La antigua doctrina cortesana distinguía dos clases de monarcas. Los que lo eran por legitimidad de su origen dinástico y los que lo eran por legitimidad de ejercicio de su función coronada. Cuando cualquiera de esas dos legitimidades parecía dudosa, y la situación del Reino se hacía inestable, los legitimistas y los situacionistas las sumaban. Esto ha sucedido en España con Juan Carlos I a partir del 23F.

Su derecho a ocupar el trono ya no solo proviene de Franco, y de la renuncia forzada de su padre, sino sobre todo de la legitimidad carismática que le dio, ante un pueblo asustado, su providencial comparecencia en televisión para anunciar a los españoles que podrían dormir tranquilos tras el aborto que él mismo hizo de la sonada del coronel Tejero. En aquella madrugada murió el débil monarquismo y nació el poderoso “juancarlismo”. El problema de la Monarquía se trasladaba de este modo a la falta de legitimidad del heredero de un Rey carismático. Entonces escribí un artículo en “El Mundo”, reproducido en “ABC”, sosteniendo la tesis de que la Monarquía solo la podría legitimar el heredero si los españoles lo aceptaban como Rey.

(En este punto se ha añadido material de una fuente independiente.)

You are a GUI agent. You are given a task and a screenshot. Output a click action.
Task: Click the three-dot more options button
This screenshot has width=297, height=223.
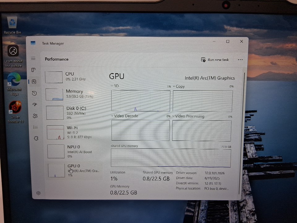coord(240,60)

Ningún historiador ha desenmascarado todavía tan oportunista mito, que convertía en héroe repentino, digno del premio Nobel de la Paz, a quien el día anterior no se le reconocían cualidades mentales o de carácter para imponer su voluntad a los que le impusieron una función decorativa en la Monarquía de Partidos. Nadie exigió explicaciones parlamentarias a la dimisión de Suárez, antecedente causal del 23F, pese a que la justificó en el peligro de un golpe militar. Ningún medio de comunicación se preocupó de investigar el absurdo de la explicación oficial. Y el nuevo Rey carismático continuó disfrutando de la Corona, sin el menor asomo de carisma ni de influencia en los acontecimientos que han conducido a la situación actual de España como Estado sin Nación propia, exclusiva de otras Naciones.

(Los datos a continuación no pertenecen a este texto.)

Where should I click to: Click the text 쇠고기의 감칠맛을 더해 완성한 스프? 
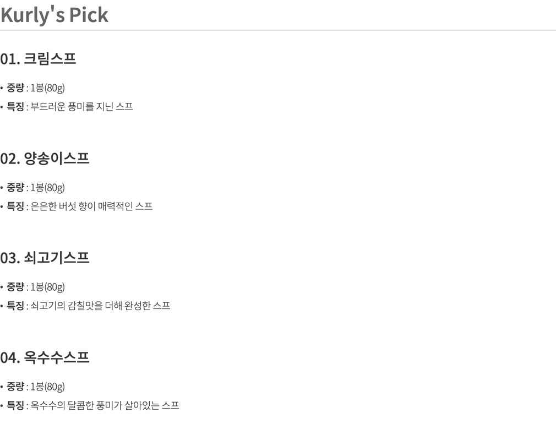pos(100,306)
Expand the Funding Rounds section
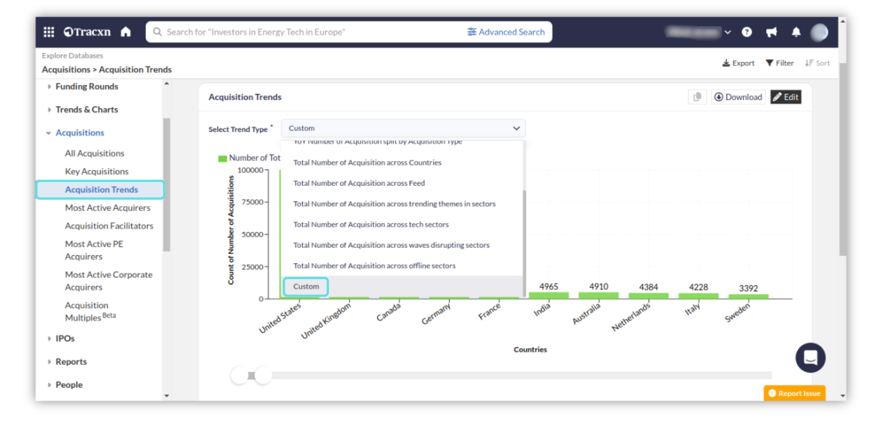The image size is (882, 421). tap(87, 86)
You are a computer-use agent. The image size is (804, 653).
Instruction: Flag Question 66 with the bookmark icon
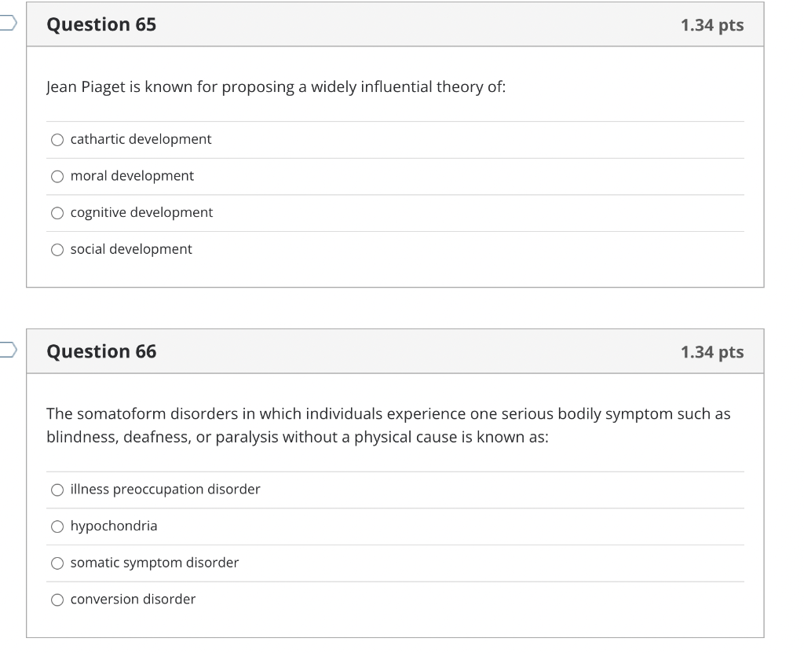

Ningún historiador ha explicado los hechos que denuncié en otro artículo publicado también en “El Mundo”, donde dije que el propio Rey se autoinculpó en el mensaje televisado, cuando reconoció haberle dicho al capitán general de la región valenciana, con los tanques en la calle, que después de su última conversación por teléfono con él ya no podía dar marcha atrás. Yo no conocía el dato de que a las tres de la mañana se había retirado de la agencia Efe el texto enviado a dicho general, donde se aclaraba el misterioso mensaje televisado.

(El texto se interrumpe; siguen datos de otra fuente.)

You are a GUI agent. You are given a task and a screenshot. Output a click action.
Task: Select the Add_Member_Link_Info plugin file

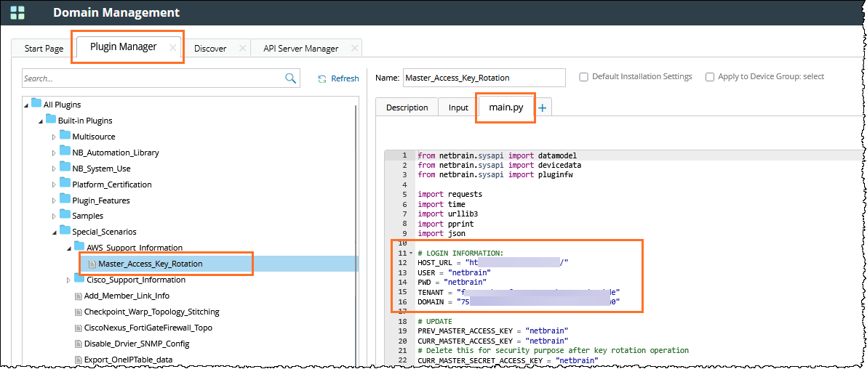point(126,296)
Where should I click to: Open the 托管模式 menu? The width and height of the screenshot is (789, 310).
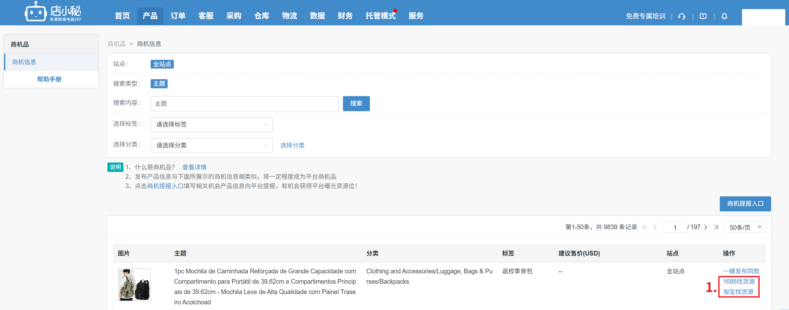coord(380,16)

Dos días después de la publicación de mi artículo, en la entrega del premio Pelayo a juristas de reconocido prestigio, un señor que yo no conocía me dijo: soy fulano, Vd. ha sido el único que ha dicho la verdad sobre el 23F, yo mismo ordené al capitán zutano que retirara el texto de la agencia Efe sin dejar rastro, y la entrevista del Rey con el General Alfonso Armada, que se presentó de improviso el día 11F abandonando su destino, solo pudo celebrarse cancelando la audiencia concedida a D. Alfonso de Borbón. Concertamos un encuentro posterior donde el Sr. Fulano, que aún vive, me confirmó todo lo que yo había intuido. Fue la opereta de Tejero, para impedir un Gobierno militar con participación socialista, la que hizo desistir al Rey y los tenientes generales de su gran Opera.